Can you miss the sun when you’re not even sure it was real? It felt real I use to see it in the moon. Maybe that’s why I am feeling so lonely today, missing the moon, afraid to shadow that gentle light with my night-darkened clouds ever again. The moon deserves better. Can’t help feeling that powerlessness childhood brought. Frustrating. Things were supposed to be happy, you’re a kid. All the stories end up lies.
Can’t help but wonder, is everyone just really good at disguising the same pains, the same betrayals, or did I somehow cosmically deserve what the stories say should never happen to a kid. It’s what the better off try to believe, it seems. Those who are inherently good may experience troubles, but their life is no sadder than average. The rest of us, those without parents, or those dragged down by repeated, unusual tragedy. We deserved it, we must deserve it, otherwise they are not safe, their children are not safe from our kind of tragedies.
Did I somehow deserve having the sun ripped out of my life? Damn them and their lies about justice, innocence, and happy endings. It’s not the way the story should go. But this isn’t a story, is it? Stories are a tease, mocking some of us for what we will never have and what was taken away, giving us false hope that kicks us with lies after we’ve fallen. And I question myself, schooled to believe their lies. I deserve this.

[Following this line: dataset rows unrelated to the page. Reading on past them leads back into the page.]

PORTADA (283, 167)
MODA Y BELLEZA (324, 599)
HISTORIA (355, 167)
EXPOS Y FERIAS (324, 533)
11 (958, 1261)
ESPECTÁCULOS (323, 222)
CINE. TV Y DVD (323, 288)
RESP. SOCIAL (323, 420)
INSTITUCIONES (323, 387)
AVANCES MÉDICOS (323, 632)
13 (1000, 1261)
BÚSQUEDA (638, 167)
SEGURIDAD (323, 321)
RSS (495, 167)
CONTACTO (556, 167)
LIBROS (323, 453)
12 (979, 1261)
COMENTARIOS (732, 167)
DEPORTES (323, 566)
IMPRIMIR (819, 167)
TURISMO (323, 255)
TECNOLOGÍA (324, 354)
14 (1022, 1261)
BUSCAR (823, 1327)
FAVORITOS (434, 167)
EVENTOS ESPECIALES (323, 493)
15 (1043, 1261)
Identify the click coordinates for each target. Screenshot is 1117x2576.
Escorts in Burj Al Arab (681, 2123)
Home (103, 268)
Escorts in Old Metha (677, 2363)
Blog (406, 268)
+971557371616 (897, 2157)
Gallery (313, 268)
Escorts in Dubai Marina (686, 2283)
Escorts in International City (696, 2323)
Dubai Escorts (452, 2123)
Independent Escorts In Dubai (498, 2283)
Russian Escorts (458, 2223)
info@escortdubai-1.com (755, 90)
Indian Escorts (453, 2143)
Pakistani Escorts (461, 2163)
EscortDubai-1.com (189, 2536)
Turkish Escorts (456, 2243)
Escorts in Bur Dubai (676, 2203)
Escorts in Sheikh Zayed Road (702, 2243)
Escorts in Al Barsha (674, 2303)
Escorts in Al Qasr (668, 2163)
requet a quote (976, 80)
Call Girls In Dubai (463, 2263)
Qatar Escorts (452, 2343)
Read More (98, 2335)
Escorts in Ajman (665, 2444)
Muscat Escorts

I fight. That child is angry still. I survive to mar their perfect lie. I persist because both eyes need to be open. I see some of them squirm and wonder. I hope it makes them question their perfect hopes and beliefs. Likely, it only turns me into another awful person who deserves awful things. That storm cloud who questions the sunlight and ruins fun outings. They are oblivious that their willful blindness is at fault. I hate people.
I miss the moon, but she’s happy. I want that more.